In the fictional small town of Sand City, Kansas, the body of Harvey Merrick, a famed sculptor, is brought back to his parents' house. Only Jim Laird, Harvey's old friend, and Henry Steavens, his student, have any real emotion. While the mother cries out in overdone and insincere grief, Steavens and Laird remark on the sculptor's harsh upbringing, and wonder how he ever made it out of the town. Later, the mother, showing her cruelty, yells at her maid for forgetting to do the salad dressing. Before the funeral, when the town's leading citizens make fun of Merrick for his education and eastern lifestyle, Laird then lashes out at them, attacking their hypocrisy in criticizing Harvey for faults of which they themselves are guilty, then exposing the corruption of their ideals, along with their practice of usury, gambling, shootings and so forth. Only Harvey escaped the corruption, and Laird alleges that this was why the town's leaders hated him.
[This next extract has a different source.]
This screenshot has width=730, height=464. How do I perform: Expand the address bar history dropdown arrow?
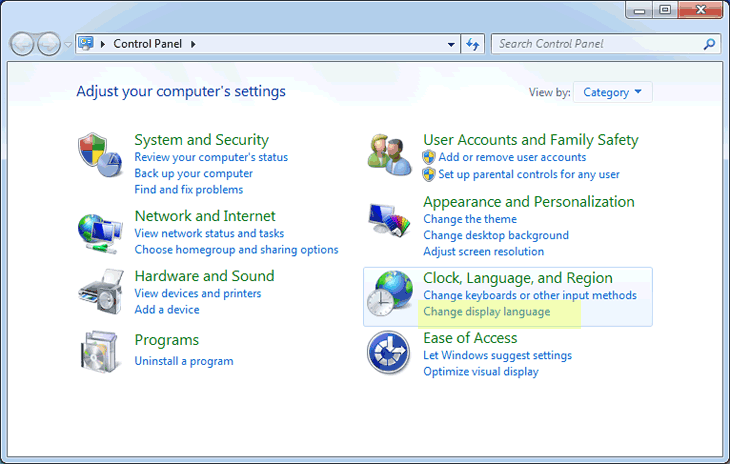451,45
The next day, Laird, who is disgusted with himself for never having done what Harvey did (find a life elsewhere), is too drunk to attend the funeral. The story ends with the notation that Laird dies of a cold shortly thereafter.

Characters

  • A group of townspeople
  • Mr Harvey Merrick, a late sculptor with a 'lady-like voice'. He went to college in Boston.
  • Annie, Harvey's mother.
  • Martin,Harvey's father.
  • Roxy, the mulatto maid in the Merricks's household.
  • Jim Laird, the red-bearded lawyer.
  • Philip Phelps, the banker.
  • Elder, another banker.
  • Thompson, the undertaker.
  • Henry Steavens, a student of Harvey's.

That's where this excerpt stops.